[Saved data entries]
BEGIN

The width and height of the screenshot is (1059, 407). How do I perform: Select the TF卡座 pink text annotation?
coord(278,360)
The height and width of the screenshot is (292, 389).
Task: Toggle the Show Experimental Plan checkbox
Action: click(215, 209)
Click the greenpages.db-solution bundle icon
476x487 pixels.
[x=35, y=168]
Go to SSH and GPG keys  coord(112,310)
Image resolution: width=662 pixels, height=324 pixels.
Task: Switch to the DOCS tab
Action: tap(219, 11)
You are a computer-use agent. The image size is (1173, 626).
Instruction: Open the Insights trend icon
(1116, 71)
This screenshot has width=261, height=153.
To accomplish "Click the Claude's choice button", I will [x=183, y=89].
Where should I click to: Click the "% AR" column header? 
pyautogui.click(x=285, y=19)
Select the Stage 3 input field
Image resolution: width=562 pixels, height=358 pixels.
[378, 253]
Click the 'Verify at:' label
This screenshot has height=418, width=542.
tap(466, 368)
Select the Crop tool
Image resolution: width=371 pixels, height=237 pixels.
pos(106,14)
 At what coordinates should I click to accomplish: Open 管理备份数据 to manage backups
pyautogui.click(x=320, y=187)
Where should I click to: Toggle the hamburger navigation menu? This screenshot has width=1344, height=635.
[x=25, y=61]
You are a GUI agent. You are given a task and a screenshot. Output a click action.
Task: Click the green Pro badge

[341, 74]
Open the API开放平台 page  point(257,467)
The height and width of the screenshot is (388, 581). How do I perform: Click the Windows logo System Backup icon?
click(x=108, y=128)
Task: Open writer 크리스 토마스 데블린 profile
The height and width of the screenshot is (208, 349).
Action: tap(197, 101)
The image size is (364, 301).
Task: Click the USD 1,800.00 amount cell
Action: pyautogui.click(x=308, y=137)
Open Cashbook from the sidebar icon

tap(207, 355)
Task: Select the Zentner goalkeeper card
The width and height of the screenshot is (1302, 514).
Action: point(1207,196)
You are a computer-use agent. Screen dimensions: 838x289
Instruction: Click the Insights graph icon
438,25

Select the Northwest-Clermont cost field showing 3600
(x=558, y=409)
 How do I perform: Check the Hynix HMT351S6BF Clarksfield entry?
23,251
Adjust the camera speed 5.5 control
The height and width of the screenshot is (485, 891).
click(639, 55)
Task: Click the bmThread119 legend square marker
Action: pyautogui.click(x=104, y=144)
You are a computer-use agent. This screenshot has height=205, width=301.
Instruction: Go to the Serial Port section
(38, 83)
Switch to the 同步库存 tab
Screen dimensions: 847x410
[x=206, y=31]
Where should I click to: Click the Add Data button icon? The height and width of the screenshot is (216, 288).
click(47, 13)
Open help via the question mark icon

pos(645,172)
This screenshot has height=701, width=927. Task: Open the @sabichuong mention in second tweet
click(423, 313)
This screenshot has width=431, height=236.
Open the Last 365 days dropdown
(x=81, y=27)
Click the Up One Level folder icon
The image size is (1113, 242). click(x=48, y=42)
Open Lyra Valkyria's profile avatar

END

» **Activity**
All records are to be written out exactly.

» **Answer to the problem**
The width and height of the screenshot is (1059, 407). How do I perform: Select the TF卡座 pink text annotation?
coord(278,360)
The height and width of the screenshot is (292, 389).
Task: Toggle the Show Experimental Plan checkbox
Action: click(215, 209)
Click the greenpages.db-solution bundle icon
476x487 pixels.
[x=35, y=168]
Go to SSH and GPG keys  coord(112,310)
Image resolution: width=662 pixels, height=324 pixels.
Task: Switch to the DOCS tab
Action: tap(219, 11)
You are a computer-use agent. The image size is (1173, 626).
Instruction: Open the Insights trend icon
(1116, 71)
This screenshot has width=261, height=153.
To accomplish "Click the Claude's choice button", I will [x=183, y=89].
Where should I click to: Click the "% AR" column header? 
pyautogui.click(x=285, y=19)
Select the Stage 3 input field
Image resolution: width=562 pixels, height=358 pixels.
[378, 253]
Click the 'Verify at:' label
This screenshot has height=418, width=542.
tap(466, 368)
Select the Crop tool
Image resolution: width=371 pixels, height=237 pixels.
pos(106,14)
 At what coordinates should I click to accomplish: Open 管理备份数据 to manage backups
pyautogui.click(x=320, y=187)
Where should I click to: Toggle the hamburger navigation menu? This screenshot has width=1344, height=635.
[x=25, y=61]
You are a GUI agent. You are given a task and a screenshot. Output a click action.
Task: Click the green Pro badge

[341, 74]
Open the API开放平台 page  point(257,467)
The height and width of the screenshot is (388, 581). How do I perform: Click the Windows logo System Backup icon?
click(x=108, y=128)
Task: Open writer 크리스 토마스 데블린 profile
The height and width of the screenshot is (208, 349).
Action: tap(197, 101)
The image size is (364, 301).
Task: Click the USD 1,800.00 amount cell
Action: pyautogui.click(x=308, y=137)
Open Cashbook from the sidebar icon

tap(207, 355)
Task: Select the Zentner goalkeeper card
The width and height of the screenshot is (1302, 514).
Action: point(1207,196)
You are a computer-use agent. Screen dimensions: 838x289
Instruction: Click the Insights graph icon
438,25

Select the Northwest-Clermont cost field showing 3600
(x=558, y=409)
 How do I perform: Check the Hynix HMT351S6BF Clarksfield entry?
23,251
Adjust the camera speed 5.5 control
The height and width of the screenshot is (485, 891).
click(639, 55)
Task: Click the bmThread119 legend square marker
Action: pyautogui.click(x=104, y=144)
You are a computer-use agent. This screenshot has height=205, width=301.
Instruction: Go to the Serial Port section
(38, 83)
Switch to the 同步库存 tab
Screen dimensions: 847x410
[x=206, y=31]
Where should I click to: Click the Add Data button icon? The height and width of the screenshot is (216, 288).
click(47, 13)
Open help via the question mark icon

pos(645,172)
This screenshot has height=701, width=927. Task: Open the @sabichuong mention in second tweet
click(423, 313)
This screenshot has width=431, height=236.
Open the Last 365 days dropdown
(x=81, y=27)
Click the Up One Level folder icon
The image size is (1113, 242). click(x=48, y=42)
Open Lyra Valkyria's profile avatar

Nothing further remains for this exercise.